According to Ars Technica, the European Union launched a formal investigation into Elon Musk’s xAI on Monday under the Digital Services Act. The probe focuses on whether xAI failed to mitigate risks after its Grok chatbot was used to generate and spread non-consensual, sexualized deepfakes of women and children on the X platform and Grok app. EU tech chief Henna Virkkunen stated the content may amount to child sexual abuse material, calling it a “violent, unacceptable form of degradation.” If found in breach, xAI faces fines up to 6% of its global annual turnover, following a €120 million fine against X in December 2023 for other DSA violations. The EU action comes after the UK’s Ofcom opened its own probe and countries like Malaysia and Indonesia banned Grok outright.
Stakeholder Impact
So, who gets hit here? For users, especially women and children targeted by this tech, it’s a brutal violation. The EU’s language is unusually stark, framing it as treating citizens’ rights as “collateral damage.” That’s a powerful accusation. For developers and the broader AI industry, this is a direct shot across the bow for the “move fast and break things” or “maximally truth-seeking” ethos Musk champions. The EU is basically saying, “Your philosophical stance on guardrails is irrelevant; you have legal obligations.”
Musk’s Difficult Position
Here’s the thing: Musk’s companies are now tangled in a web of their own making. X (the platform) and xAI (the AI lab) are separate but deeply intertwined. Grok is heavily integrated into X. The EU is investigating xAI, but it’s using the DSA—a law governing online platforms like X. This creates a regulatory nightmare. Musk can say “anyone using Grok to make illegal content will suffer consequences,” but regulators aren’t buying it. An EU official bluntly said they’re “not convinced” by xAI’s mitigating measures. Restricting Grok to paying subscribers? That’s a business fix, not a safety one.
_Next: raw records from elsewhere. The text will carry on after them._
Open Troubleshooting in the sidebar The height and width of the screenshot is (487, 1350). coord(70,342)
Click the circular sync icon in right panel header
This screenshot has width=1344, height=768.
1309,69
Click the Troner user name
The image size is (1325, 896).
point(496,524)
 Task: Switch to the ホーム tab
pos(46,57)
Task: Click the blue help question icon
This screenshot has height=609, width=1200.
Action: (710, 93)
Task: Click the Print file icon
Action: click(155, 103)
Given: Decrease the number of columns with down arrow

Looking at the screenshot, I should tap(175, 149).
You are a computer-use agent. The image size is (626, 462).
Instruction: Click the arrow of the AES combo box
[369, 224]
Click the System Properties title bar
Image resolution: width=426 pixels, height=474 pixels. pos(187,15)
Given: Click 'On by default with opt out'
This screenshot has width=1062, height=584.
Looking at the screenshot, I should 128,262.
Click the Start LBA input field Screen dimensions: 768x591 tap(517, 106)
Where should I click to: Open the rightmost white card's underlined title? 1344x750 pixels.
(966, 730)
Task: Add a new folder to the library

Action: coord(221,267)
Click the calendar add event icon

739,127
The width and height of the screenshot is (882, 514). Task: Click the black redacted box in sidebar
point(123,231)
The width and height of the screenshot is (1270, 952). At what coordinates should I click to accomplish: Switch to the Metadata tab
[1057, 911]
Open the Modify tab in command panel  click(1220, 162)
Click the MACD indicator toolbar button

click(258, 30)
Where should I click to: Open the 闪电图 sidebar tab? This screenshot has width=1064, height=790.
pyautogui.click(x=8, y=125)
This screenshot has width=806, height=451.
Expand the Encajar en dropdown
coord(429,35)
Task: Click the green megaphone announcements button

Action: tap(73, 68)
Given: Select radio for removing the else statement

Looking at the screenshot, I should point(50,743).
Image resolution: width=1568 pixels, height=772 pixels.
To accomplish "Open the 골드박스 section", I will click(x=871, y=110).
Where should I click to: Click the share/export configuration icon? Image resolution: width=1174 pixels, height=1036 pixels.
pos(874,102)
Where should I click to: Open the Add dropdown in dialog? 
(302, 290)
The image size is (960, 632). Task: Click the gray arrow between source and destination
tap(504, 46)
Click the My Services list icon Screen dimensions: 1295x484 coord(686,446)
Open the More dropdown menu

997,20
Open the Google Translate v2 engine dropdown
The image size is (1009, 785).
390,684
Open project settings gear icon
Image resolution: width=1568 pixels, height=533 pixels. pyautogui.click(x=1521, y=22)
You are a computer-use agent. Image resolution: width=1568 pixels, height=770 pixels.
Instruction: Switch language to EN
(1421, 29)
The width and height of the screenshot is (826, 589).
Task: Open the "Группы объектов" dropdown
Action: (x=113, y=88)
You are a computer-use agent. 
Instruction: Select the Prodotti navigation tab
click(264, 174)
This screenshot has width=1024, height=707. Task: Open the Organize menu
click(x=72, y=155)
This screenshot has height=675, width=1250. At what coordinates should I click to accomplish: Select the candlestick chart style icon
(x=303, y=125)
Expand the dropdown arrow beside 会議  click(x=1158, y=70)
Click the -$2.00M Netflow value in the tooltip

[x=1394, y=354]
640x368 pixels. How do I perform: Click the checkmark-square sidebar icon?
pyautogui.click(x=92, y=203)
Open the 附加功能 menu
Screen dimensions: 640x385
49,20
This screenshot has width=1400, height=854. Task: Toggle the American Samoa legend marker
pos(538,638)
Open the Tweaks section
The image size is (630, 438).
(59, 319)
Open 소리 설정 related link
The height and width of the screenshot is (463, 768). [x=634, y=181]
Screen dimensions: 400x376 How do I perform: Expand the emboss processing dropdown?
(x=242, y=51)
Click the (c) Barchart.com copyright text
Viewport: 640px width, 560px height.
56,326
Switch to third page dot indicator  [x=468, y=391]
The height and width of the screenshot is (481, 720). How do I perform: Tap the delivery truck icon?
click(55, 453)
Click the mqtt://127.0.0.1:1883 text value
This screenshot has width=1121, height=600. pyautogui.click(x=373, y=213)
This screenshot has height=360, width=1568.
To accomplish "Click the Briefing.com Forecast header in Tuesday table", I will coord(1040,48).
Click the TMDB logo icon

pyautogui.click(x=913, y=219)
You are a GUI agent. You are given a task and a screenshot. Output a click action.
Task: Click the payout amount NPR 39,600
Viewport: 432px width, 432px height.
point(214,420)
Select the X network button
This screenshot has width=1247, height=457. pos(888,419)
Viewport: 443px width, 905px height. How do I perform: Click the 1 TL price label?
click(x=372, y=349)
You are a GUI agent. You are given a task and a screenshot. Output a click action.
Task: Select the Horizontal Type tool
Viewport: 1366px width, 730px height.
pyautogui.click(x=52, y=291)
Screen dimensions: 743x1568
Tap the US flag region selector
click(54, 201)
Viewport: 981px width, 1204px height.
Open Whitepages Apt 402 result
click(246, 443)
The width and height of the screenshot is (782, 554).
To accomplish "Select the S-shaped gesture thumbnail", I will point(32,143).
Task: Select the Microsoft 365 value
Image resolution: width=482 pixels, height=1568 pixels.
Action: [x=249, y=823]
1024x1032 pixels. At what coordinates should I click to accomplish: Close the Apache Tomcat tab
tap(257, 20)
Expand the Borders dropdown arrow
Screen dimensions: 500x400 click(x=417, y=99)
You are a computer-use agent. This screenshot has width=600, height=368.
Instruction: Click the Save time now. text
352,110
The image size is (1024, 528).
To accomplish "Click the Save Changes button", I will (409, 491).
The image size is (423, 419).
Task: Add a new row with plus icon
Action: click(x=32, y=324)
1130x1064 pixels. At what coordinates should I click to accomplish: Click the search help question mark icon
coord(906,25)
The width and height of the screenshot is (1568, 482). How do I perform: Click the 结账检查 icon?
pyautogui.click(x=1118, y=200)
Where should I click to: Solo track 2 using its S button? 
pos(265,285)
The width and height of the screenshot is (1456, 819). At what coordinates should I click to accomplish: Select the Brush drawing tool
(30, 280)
It looks reactive, not proactive.
A Global Regulatory Wave
This isn’t just an EU problem. It’s a pattern. The UK is investigating. Two Asian nations have outright bans. The US might not have federal action yet, but the pressure is building. This probe sets a massive precedent: can an AI company be held directly responsible for how its tools are misused, even if that misuse happens on a separate-but-related platform? The potential 6% global revenue fine shows the EU is serious. After that €120 million fine in December, you’d think X would be on high alert. Seems like they weren’t. Or maybe they just calculated the risk differently.
What Happens Next
Basically, we’re watching a high-stakes test of whether modern AI governance laws can actually constrain a powerful, ideologically-driven tech leader. Musk has already criticized EU fines as targeting American speech. You can expect that argument to amplify. But the EU is focused on a very specific, horrific harm—non-consensual sexual imagery, particularly of children. It’s a much harder position to publicly defend against. The investigation will drag on, but the signal is already sent. The era of AI as a wild west is closing, fast. And companies that built their brand on fewer guardrails are going to face the most heat.